LONDON—Public relations revenue has dropped to 8.6 percent of WPP's total earnings, after the holding group reported a 3.6 percent decline in PR revenue during the first half of the year.

Public relations and public affairs revenue totalled £458m in the first half of this year, accounting for 8.6 percent of group earnings, down from 9.2 percent one year earlier.

The results saw the group's PR firms, which include Burson-Marsteller, Hill + Knowlton Strategies and Ogilvy PR, record a 3.1 percent like-for-like decline in the second quarter of the year, after declining by 4.1 percent in Q1

PR operating margins fell to 13 percent during the first half of the year, down from 13.5 percent for the same period in 2012.

Public relations and public affairs was the only one of WPP's four disciplines to decline, continuing its pattern of lagging advertising and media investment; data analytics; and, brand identity and specialist communications. WPP's PR firms also declined in terms of revenue and profit in 2012.

On a reported basis, the unit grew by one percent in the second quarter of 2013.

In a statement, WPP CEO Sir Martin Sorrell said the PR sector "reflected continuing client examination of discretionary spending, particularly in mature markets."

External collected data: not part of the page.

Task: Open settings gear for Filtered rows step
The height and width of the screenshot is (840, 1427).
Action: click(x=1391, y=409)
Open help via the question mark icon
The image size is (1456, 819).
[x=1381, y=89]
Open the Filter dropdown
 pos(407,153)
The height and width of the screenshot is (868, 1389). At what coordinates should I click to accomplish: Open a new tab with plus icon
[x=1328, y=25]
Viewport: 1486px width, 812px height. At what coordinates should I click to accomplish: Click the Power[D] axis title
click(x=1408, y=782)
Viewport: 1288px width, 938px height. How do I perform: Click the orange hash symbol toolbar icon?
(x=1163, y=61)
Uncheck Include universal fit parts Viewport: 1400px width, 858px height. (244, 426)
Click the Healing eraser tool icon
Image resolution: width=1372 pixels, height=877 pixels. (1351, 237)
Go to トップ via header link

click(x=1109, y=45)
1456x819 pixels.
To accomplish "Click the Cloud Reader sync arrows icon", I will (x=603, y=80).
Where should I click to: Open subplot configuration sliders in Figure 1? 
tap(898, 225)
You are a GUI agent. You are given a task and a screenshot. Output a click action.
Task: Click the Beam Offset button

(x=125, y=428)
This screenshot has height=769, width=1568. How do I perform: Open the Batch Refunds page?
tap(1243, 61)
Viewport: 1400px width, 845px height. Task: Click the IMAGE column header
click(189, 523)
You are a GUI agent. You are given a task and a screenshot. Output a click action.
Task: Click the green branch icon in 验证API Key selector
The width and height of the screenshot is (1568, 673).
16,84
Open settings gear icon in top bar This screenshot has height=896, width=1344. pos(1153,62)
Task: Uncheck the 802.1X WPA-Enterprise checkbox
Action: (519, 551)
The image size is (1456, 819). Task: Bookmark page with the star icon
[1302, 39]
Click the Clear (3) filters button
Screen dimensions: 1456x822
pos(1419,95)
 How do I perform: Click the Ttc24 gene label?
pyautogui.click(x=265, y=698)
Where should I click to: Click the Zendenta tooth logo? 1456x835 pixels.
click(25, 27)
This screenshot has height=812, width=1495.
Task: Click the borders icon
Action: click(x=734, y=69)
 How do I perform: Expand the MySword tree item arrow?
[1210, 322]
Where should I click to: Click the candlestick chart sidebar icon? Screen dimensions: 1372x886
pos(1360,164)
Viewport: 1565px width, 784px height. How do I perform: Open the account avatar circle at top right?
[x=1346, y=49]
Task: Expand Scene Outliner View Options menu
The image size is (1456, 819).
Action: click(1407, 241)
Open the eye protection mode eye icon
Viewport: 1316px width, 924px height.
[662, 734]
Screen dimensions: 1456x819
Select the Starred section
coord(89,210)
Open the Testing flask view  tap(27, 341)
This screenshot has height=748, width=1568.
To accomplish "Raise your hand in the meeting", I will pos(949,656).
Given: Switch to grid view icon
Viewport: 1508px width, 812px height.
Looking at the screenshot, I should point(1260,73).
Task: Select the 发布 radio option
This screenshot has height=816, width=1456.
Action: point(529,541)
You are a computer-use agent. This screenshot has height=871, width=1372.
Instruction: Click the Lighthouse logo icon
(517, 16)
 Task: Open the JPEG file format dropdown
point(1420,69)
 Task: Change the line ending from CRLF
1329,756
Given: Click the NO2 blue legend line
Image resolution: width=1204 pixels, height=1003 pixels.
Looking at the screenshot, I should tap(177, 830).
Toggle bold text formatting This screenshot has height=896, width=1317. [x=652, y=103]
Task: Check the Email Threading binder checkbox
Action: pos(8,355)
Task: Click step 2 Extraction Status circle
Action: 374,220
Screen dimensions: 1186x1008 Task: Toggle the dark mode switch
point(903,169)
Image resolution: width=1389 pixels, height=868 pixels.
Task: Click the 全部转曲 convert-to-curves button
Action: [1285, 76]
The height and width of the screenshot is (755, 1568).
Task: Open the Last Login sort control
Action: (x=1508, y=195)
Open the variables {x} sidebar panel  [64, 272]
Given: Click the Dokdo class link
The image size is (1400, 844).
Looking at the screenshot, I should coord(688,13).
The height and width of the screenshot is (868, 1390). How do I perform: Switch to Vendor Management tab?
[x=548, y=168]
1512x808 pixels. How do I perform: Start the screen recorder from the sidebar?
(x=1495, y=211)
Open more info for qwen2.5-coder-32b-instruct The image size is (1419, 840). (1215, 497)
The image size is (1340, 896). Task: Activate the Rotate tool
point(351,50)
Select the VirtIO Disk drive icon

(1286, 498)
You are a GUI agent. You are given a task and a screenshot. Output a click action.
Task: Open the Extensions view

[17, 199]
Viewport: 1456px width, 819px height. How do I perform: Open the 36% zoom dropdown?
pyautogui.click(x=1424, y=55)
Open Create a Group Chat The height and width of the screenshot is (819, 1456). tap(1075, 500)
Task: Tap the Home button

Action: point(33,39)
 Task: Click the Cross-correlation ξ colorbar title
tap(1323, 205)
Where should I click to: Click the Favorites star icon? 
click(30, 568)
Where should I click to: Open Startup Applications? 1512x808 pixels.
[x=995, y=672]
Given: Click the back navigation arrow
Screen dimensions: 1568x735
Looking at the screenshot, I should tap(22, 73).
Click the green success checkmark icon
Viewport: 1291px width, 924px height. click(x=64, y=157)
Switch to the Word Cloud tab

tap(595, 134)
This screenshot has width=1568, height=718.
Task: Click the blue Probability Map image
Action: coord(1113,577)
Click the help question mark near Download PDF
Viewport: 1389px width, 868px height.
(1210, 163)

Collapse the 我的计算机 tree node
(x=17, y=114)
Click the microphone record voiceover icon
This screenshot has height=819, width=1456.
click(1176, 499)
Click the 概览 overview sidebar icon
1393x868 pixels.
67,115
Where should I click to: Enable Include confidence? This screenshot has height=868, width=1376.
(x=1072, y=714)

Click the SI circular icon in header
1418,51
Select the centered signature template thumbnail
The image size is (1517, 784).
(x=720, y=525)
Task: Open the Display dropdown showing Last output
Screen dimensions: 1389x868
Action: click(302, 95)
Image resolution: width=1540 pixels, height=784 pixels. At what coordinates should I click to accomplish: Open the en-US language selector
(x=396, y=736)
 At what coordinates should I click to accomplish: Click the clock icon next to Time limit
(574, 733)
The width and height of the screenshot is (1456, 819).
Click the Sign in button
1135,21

He pointed to "some improvement", compared to Q1, in the US, Western Continental Europe, Africa and the Middle East and Asia-Pacific, but "the United Kingdom was slower".

"Reported operating margins fell 0.5 margin points to 13 percent, but H+K Strategies, Cohn & Wolfe, Penn Schoen & Berland and RLM Finsbury showed improving margins in the first half," added Sorrell.

Overall, the group reported like-for-like revenue growth of 2.4 percent to over £5.3bn. "Continuing concerns globally about the grey swans, including the Eurozone crisis, the Middle East, a Chinese or BRICs hard or soft landing and, perhaps, most importantly, dealing with the US deficit, a record $16 trillion of debt and the consequent sequester, continue to make clients reluctant to take further risks, despite record profitability and stronger balance sheets," said Sorrell.